[Collected data]

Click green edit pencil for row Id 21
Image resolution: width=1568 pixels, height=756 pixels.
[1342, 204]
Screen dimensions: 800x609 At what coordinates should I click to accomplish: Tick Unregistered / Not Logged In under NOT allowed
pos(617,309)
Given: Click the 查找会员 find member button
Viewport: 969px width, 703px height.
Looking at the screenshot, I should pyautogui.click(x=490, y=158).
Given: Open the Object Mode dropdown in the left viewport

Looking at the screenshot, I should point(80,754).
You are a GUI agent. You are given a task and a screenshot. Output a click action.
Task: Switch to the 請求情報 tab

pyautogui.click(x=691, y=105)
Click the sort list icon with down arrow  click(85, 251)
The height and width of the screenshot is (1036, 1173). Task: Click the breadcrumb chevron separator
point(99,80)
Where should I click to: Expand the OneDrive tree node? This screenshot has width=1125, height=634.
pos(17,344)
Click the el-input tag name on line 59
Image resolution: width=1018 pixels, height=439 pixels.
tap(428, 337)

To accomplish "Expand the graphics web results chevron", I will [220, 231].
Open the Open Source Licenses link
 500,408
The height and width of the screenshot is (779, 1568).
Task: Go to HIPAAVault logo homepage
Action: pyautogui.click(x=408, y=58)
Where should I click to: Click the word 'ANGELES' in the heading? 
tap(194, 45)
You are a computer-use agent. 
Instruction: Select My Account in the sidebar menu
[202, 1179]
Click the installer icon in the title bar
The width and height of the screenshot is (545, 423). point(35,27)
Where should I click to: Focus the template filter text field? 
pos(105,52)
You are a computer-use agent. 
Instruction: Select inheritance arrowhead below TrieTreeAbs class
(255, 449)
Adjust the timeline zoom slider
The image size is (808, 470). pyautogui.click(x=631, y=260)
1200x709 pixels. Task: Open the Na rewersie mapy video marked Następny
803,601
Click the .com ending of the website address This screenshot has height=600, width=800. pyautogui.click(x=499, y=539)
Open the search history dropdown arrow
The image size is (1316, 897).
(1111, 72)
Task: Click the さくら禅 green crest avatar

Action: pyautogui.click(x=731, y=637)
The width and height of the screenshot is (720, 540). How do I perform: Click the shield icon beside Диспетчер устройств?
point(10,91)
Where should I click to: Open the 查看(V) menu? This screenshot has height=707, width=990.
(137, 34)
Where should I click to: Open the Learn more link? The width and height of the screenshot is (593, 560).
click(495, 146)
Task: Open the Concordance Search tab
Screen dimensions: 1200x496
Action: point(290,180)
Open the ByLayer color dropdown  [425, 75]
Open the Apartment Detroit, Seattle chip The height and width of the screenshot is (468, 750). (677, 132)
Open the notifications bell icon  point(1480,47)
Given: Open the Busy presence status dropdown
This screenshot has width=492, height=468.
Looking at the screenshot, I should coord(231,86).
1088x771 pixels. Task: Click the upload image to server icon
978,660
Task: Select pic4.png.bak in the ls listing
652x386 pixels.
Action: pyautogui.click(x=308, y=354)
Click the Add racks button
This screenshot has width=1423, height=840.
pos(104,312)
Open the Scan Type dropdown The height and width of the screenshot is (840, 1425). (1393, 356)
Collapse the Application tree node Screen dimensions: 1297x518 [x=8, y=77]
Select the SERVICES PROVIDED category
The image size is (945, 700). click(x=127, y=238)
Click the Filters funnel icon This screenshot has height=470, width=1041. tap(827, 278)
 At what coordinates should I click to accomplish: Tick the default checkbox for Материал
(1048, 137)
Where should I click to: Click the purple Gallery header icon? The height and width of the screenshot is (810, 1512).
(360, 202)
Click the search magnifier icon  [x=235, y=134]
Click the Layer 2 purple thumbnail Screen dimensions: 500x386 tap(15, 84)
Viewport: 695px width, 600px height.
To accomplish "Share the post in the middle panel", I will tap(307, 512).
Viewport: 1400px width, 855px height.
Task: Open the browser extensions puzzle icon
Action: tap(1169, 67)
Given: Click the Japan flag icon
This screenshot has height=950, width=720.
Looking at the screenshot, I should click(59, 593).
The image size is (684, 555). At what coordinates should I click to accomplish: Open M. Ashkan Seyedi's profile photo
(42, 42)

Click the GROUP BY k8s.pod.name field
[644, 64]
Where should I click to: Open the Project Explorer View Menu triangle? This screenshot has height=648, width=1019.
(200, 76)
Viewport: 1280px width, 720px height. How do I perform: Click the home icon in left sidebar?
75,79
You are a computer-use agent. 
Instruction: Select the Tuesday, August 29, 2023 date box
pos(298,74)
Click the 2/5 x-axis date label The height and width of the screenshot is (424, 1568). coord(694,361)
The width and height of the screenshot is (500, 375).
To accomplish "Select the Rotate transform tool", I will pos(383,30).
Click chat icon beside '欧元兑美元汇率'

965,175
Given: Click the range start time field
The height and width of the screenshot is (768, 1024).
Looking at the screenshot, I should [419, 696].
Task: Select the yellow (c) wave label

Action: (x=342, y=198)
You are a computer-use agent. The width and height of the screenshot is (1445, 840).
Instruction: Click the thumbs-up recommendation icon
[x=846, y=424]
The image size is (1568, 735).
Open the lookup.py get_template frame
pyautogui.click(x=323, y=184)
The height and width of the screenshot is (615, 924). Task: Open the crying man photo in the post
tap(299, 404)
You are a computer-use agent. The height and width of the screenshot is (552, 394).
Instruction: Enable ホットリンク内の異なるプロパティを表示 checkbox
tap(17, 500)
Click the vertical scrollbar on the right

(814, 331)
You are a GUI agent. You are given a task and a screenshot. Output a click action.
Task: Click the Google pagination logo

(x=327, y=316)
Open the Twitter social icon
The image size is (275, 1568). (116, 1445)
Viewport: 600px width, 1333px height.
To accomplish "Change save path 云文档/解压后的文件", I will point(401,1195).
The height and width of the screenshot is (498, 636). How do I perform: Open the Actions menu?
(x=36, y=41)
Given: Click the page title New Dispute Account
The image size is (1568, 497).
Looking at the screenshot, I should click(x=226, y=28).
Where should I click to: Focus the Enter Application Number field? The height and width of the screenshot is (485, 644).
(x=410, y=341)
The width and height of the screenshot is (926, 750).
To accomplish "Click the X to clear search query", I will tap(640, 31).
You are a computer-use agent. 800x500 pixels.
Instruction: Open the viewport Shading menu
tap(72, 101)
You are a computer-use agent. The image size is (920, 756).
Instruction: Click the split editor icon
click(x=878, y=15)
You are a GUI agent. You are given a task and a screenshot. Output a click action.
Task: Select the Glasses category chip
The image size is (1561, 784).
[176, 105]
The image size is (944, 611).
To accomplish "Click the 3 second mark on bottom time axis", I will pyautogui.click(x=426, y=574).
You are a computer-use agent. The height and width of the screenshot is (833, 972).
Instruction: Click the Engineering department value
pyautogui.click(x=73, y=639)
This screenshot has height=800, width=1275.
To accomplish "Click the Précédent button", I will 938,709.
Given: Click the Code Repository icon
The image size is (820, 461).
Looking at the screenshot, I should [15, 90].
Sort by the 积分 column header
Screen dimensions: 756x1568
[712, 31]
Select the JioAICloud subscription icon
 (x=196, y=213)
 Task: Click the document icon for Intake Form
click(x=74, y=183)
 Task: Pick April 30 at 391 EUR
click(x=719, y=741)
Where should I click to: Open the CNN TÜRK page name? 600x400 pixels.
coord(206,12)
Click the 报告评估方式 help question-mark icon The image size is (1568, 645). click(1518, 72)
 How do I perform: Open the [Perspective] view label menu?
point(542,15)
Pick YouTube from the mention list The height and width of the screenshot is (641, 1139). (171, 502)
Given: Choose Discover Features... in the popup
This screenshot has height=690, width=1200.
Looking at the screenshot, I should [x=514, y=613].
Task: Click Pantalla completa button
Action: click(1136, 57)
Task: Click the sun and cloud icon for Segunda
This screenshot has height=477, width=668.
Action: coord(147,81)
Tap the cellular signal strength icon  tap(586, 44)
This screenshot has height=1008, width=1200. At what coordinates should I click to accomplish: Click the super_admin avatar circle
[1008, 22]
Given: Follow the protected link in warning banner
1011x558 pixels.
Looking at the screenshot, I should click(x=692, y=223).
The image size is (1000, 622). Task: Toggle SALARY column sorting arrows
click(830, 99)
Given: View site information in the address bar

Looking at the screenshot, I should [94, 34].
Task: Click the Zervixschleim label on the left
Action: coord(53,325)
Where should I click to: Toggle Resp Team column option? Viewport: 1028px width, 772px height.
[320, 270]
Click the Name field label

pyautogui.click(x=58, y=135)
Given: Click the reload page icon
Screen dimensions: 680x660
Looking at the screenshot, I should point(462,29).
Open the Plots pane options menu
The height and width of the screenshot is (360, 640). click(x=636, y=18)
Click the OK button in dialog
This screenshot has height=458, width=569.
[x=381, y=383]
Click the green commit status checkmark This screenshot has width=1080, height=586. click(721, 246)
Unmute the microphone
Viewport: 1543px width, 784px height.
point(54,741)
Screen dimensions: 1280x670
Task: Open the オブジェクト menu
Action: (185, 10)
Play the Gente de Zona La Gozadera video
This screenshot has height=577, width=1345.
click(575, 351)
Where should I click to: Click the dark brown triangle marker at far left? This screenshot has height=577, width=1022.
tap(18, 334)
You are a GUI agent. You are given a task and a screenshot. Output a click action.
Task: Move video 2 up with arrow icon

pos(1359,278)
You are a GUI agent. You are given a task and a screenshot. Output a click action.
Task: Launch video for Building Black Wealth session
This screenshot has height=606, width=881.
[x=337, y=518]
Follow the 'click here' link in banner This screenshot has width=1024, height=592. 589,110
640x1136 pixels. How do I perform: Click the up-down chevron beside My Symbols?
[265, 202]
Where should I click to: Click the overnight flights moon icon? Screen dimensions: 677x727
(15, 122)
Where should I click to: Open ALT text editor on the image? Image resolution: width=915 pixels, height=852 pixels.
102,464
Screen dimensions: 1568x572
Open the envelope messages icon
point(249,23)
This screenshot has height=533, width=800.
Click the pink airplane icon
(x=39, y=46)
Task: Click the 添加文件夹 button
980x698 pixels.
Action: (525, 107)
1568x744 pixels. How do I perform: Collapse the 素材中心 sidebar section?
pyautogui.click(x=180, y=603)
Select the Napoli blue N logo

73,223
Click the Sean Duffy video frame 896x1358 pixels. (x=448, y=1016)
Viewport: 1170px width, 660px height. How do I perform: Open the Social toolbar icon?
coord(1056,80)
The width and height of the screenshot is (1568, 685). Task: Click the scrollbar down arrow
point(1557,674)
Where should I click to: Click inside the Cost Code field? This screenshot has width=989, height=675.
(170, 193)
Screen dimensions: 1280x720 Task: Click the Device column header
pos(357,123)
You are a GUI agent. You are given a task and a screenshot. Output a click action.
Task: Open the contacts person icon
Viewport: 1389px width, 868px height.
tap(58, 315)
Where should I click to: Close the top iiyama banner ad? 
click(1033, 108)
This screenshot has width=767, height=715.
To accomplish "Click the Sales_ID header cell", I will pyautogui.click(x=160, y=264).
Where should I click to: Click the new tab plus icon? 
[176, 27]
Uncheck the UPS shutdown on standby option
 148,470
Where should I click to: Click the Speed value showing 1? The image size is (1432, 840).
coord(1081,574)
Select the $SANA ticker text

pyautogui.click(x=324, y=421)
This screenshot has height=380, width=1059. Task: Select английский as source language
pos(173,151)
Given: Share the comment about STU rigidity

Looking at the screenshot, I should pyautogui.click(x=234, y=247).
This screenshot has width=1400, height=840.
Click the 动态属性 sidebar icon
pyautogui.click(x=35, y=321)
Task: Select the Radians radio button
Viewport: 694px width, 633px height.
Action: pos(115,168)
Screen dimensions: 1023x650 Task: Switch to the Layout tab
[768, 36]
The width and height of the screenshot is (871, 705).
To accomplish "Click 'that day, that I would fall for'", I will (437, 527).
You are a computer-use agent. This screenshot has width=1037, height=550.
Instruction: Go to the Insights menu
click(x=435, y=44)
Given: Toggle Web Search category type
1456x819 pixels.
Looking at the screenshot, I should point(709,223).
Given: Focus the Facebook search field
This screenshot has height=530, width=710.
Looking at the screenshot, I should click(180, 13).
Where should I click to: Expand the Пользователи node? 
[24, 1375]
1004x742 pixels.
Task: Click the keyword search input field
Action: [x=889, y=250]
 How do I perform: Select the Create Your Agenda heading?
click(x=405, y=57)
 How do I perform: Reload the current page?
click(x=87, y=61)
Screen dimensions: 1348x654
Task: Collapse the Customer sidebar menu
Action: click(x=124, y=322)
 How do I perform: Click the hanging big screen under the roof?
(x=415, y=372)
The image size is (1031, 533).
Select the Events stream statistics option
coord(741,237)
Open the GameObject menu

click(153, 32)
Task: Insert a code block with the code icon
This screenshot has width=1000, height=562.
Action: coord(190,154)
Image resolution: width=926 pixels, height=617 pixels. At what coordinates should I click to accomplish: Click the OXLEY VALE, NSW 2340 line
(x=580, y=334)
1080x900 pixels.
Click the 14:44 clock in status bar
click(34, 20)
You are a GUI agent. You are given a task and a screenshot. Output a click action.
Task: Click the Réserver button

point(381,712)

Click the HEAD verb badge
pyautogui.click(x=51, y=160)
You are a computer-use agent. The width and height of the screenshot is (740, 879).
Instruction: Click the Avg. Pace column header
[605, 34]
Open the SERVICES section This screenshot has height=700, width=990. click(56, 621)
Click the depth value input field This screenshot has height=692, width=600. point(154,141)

** Exercise goal **
Copy out, word for word, the part of the entries above that begins at the line with "Click the .com" and ends at the line with "Click the Layer", including both.

** Task result **
Click the .com ending of the website address This screenshot has height=600, width=800. pyautogui.click(x=499, y=539)
Open the search history dropdown arrow
The image size is (1316, 897).
(1111, 72)
Task: Click the さくら禅 green crest avatar

Action: pyautogui.click(x=731, y=637)
The width and height of the screenshot is (720, 540). How do I perform: Click the shield icon beside Диспетчер устройств?
point(10,91)
Where should I click to: Open the 查看(V) menu? This screenshot has height=707, width=990.
(137, 34)
Where should I click to: Open the Learn more link? The width and height of the screenshot is (593, 560).
click(495, 146)
Task: Open the Concordance Search tab
Screen dimensions: 1200x496
Action: point(290,180)
Open the ByLayer color dropdown  [425, 75]
Open the Apartment Detroit, Seattle chip The height and width of the screenshot is (468, 750). (677, 132)
Open the notifications bell icon  point(1480,47)
Given: Open the Busy presence status dropdown
This screenshot has width=492, height=468.
Looking at the screenshot, I should coord(231,86).
1088x771 pixels. Task: Click the upload image to server icon
978,660
Task: Select pic4.png.bak in the ls listing
652x386 pixels.
Action: pyautogui.click(x=308, y=354)
Click the Add racks button
This screenshot has width=1423, height=840.
pos(104,312)
Open the Scan Type dropdown The height and width of the screenshot is (840, 1425). (1393, 356)
Collapse the Application tree node Screen dimensions: 1297x518 [x=8, y=77]
Select the SERVICES PROVIDED category
The image size is (945, 700). click(x=127, y=238)
Click the Filters funnel icon This screenshot has height=470, width=1041. tap(827, 278)
 At what coordinates should I click to accomplish: Tick the default checkbox for Материал
(1048, 137)
Where should I click to: Click the purple Gallery header icon? The height and width of the screenshot is (810, 1512).
(360, 202)
Click the search magnifier icon  [x=235, y=134]
Click the Layer 2 purple thumbnail Screen dimensions: 500x386 tap(15, 84)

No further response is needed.